Chatterjee T K, Long J P, Cannon J G, Bhatnagar R K
Department of Pharmacology, College of Medicine, University of Iowa, Iowa City 52242.
Eur J Pharmacol. 1988 May 10;149(3):241-8. doi: 10.1016/0014-2999(88)90654-1.
The potency of hemicholinium-3 (HC-3) and its analogs to inhibit sodium dependent high affinity choline uptake were evaluated in rat striatal synaptosomal preparation. Hemicholinium-3 inhibited sodium dependent high affinity choline uptake (IC50 = 18 nM) while the half molecule of HC-3, HC-15, was inactive. The order of potency for choline uptake inhibition of piperidine substituted HC-3 molecule was as follows: 4-methylpiperidine (A-5 and CA-5) much greater than HC-3 much greater than unsubstituted piperidines (CA-1 and A-1) much greater than 2- or 3-methylpiperidine (A-2 and A-3) and 4-hydroxypiperidine (A-7). The tertiary amine derivative of 4-methylpiperidine substituted HC-3 (A-4) was nearly 10-fold less potent than its corresponding quaternary derivative (A-5). Choline uptake was inhibited competitively by HC-3 and non-competitively by A-5. The inhibition of choline uptake by A-5 was readily reversible by washing. A-5 did not inhibit the uptake of dopamine and gamma-aminobutyric acid. These findings suggest that the N-methyl,4-methylpiperidine analog of HC-3 (A-5) is the most potent of all known inhibitors of sodium dependent high affinity choline uptake and that the inhibition of choline uptake by this compound is mediated through a mechanism distinct from a simple competitive one.

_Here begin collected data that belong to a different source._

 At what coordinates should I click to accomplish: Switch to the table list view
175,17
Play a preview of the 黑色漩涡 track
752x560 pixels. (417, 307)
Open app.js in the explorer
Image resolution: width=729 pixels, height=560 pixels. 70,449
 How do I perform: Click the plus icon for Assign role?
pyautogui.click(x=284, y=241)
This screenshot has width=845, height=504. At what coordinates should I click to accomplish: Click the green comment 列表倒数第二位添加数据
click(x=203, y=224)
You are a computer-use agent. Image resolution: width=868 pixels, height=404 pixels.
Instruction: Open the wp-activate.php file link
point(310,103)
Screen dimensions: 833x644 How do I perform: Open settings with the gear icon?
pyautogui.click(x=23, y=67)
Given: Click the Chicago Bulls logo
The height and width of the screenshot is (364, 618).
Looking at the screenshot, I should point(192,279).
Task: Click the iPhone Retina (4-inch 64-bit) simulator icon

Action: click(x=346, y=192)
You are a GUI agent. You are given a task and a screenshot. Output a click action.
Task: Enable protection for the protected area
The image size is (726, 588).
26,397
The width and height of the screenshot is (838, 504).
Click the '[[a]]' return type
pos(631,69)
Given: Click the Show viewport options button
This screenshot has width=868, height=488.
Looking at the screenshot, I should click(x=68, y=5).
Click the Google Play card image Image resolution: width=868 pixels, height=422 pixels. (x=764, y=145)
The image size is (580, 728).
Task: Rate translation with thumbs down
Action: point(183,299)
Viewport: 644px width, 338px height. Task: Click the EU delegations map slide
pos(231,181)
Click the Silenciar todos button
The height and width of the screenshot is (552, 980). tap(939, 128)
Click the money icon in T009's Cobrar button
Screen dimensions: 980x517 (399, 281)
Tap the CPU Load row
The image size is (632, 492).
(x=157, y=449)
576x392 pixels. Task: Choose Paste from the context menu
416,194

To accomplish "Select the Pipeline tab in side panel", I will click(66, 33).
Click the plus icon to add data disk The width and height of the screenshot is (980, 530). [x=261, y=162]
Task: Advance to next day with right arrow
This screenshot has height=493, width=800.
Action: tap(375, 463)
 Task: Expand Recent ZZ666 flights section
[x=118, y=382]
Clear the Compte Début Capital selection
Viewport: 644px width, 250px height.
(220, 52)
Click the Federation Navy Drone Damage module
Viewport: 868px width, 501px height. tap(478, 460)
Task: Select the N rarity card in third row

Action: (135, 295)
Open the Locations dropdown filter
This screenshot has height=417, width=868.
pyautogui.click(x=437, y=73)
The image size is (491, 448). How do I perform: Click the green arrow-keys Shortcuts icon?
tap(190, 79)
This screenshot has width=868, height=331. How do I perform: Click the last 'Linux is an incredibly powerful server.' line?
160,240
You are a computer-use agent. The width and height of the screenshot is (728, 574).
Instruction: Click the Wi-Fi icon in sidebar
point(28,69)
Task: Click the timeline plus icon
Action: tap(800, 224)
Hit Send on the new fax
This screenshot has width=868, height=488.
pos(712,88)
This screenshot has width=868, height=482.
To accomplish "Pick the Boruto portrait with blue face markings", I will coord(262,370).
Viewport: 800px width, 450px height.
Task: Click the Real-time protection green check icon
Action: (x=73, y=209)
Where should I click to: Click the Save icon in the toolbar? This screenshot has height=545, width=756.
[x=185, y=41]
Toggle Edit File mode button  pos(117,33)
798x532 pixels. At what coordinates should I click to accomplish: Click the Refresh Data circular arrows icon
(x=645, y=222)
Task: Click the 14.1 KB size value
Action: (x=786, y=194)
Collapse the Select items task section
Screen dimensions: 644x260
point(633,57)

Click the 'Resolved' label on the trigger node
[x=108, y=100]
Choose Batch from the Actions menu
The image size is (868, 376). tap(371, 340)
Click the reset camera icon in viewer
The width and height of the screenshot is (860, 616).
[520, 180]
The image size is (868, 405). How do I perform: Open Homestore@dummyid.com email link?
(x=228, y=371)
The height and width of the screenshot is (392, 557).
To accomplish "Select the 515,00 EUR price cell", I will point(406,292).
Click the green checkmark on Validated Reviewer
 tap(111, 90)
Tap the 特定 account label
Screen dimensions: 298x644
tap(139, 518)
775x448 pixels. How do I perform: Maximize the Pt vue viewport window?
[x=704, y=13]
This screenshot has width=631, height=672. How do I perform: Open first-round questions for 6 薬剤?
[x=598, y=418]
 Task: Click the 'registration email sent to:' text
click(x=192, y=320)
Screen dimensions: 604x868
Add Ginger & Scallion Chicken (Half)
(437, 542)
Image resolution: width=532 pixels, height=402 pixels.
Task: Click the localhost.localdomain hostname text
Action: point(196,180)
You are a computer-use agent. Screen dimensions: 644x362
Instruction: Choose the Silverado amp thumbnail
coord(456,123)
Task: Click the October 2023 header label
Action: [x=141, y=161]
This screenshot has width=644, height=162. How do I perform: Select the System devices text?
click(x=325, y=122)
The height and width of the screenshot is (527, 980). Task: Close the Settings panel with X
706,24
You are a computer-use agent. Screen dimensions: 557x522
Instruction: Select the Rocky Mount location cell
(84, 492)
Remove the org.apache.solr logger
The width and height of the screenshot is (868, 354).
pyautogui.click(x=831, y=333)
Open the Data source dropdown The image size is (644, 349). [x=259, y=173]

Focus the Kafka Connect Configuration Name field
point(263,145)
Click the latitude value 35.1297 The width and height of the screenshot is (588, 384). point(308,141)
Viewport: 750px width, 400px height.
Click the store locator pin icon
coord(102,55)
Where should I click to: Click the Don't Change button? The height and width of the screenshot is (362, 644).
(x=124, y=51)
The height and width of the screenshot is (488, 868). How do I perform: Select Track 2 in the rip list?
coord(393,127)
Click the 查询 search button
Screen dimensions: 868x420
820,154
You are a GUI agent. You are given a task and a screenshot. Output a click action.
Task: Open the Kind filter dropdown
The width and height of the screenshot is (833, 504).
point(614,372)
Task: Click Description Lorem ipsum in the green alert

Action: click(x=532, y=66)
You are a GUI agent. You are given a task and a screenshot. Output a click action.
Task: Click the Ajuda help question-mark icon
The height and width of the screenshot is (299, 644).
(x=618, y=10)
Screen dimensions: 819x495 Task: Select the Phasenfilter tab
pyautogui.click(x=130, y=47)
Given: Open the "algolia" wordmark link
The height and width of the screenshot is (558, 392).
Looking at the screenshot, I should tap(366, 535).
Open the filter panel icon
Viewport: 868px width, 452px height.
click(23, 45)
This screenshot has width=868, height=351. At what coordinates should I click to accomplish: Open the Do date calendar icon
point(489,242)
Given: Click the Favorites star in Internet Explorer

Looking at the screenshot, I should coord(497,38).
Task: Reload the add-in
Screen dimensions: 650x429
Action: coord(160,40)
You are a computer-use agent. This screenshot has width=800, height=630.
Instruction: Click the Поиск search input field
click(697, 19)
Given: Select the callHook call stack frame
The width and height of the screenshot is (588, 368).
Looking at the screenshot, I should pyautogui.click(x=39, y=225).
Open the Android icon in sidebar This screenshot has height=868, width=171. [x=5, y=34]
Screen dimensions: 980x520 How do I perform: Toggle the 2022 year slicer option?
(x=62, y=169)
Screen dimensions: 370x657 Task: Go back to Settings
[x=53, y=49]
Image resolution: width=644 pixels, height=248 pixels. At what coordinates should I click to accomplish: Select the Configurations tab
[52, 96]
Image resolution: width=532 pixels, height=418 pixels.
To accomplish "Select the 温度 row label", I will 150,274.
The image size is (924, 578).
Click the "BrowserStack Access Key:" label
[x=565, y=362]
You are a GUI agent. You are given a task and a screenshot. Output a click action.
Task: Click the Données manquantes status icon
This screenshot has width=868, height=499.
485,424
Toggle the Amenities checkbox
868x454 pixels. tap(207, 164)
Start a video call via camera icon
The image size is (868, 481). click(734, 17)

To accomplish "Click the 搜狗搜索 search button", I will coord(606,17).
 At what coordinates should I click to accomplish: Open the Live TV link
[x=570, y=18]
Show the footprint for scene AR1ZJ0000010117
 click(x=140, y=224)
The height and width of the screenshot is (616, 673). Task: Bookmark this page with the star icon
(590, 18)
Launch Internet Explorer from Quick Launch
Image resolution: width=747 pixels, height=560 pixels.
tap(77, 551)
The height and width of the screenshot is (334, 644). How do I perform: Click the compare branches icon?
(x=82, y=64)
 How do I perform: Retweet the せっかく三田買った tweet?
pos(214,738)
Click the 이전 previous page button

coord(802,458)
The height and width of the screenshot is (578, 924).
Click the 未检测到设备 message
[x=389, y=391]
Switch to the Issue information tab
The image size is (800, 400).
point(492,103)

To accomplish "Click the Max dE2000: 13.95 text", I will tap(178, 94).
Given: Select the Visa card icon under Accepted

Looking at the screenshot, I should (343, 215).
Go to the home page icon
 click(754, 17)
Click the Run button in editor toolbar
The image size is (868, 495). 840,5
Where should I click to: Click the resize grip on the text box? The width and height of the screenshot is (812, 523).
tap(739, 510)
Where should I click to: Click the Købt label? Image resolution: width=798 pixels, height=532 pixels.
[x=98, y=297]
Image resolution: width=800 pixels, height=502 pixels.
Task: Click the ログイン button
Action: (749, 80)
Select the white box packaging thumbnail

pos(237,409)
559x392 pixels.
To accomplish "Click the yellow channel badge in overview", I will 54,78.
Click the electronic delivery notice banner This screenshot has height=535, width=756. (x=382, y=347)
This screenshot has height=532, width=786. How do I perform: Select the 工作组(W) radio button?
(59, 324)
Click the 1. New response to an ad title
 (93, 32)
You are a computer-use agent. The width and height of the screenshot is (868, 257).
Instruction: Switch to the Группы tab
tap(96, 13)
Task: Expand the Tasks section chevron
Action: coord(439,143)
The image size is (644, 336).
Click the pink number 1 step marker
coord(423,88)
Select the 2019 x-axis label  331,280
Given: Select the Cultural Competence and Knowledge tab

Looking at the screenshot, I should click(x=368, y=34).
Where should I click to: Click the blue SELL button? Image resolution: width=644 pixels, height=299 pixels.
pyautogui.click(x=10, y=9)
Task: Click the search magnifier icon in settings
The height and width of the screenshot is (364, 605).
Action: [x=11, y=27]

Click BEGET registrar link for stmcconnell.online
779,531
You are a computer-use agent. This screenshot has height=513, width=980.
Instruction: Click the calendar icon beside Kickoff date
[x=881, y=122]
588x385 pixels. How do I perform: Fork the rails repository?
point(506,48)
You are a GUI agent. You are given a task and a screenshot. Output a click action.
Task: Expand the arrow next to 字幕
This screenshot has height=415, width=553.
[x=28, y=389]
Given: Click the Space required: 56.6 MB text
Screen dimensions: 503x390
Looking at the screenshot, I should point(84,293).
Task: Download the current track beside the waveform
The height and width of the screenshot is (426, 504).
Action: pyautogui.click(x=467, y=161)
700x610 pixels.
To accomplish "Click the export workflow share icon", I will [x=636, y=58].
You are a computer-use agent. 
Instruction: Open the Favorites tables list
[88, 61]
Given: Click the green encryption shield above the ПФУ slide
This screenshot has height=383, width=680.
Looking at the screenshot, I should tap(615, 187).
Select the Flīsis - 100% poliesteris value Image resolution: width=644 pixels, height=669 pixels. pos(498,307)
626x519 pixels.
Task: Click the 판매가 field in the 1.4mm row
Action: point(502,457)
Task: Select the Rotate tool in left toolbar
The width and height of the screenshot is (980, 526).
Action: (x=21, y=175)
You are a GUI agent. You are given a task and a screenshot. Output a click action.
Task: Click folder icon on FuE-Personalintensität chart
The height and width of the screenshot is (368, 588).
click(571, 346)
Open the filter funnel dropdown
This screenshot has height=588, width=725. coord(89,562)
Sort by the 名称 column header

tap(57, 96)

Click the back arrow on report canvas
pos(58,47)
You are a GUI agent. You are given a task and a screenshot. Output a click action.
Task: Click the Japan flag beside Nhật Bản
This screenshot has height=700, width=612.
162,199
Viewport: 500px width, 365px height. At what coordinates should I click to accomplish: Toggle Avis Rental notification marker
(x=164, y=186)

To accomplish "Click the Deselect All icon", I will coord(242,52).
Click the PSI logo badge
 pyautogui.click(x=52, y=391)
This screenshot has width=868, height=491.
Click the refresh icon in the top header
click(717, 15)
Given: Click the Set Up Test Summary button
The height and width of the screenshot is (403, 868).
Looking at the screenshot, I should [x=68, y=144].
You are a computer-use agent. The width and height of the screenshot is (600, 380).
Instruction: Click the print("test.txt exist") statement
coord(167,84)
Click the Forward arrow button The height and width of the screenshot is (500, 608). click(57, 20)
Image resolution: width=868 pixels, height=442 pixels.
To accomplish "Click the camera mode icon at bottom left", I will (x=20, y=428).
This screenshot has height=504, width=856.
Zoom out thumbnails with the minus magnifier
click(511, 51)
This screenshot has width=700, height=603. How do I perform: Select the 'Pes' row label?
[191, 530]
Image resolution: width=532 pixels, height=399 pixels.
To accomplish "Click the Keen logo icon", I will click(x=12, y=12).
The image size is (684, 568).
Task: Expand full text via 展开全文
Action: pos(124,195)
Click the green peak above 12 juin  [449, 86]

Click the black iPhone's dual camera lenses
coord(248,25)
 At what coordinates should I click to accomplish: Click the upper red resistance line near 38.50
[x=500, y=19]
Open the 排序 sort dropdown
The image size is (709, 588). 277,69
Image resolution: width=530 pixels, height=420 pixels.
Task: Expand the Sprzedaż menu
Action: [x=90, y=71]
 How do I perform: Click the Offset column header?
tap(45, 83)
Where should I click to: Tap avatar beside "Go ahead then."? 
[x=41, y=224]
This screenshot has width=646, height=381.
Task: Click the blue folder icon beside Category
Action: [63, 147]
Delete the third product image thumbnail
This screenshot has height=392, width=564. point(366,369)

在大鼠纹状体突触体标本中评估了半胱氨酸-3(HC-3)及其类似物抑制钠依赖性高亲和力胆碱摄取的效力。半胱氨酸-3抑制钠依赖性高亲和力胆碱摄取(IC50 = 18 nM),而HC-3的半分子HC-15无活性。哌啶取代的HC-3分子对胆碱摄取抑制的效力顺序如下:4-甲基哌啶(A-5和CA-5)远大于HC-3远大于未取代的哌啶(CA-1和A-1)远大于2-或3-甲基哌啶(A-2和A-3)以及4-羟基哌啶(A-7)。4-甲基哌啶取代的HC-3的叔胺衍生物(A-4)的效力比其相应的季铵衍生物(A-5)低近10倍。HC-3竞争性抑制胆碱摄取,而A-5非竞争性抑制。通过洗涤,A-5对胆碱摄取的抑制作用很容易逆转。A-5不抑制多巴胺和γ-氨基丁酸的摄取。这些发现表明,HC-3的N-甲基、4-甲基哌啶类似物(A-5)是所有已知的钠依赖性高亲和力胆碱摄取抑制剂中效力最强的,并且该化合物对胆碱摄取的抑制作用是通过一种不同于简单竞争机制的机制介导的。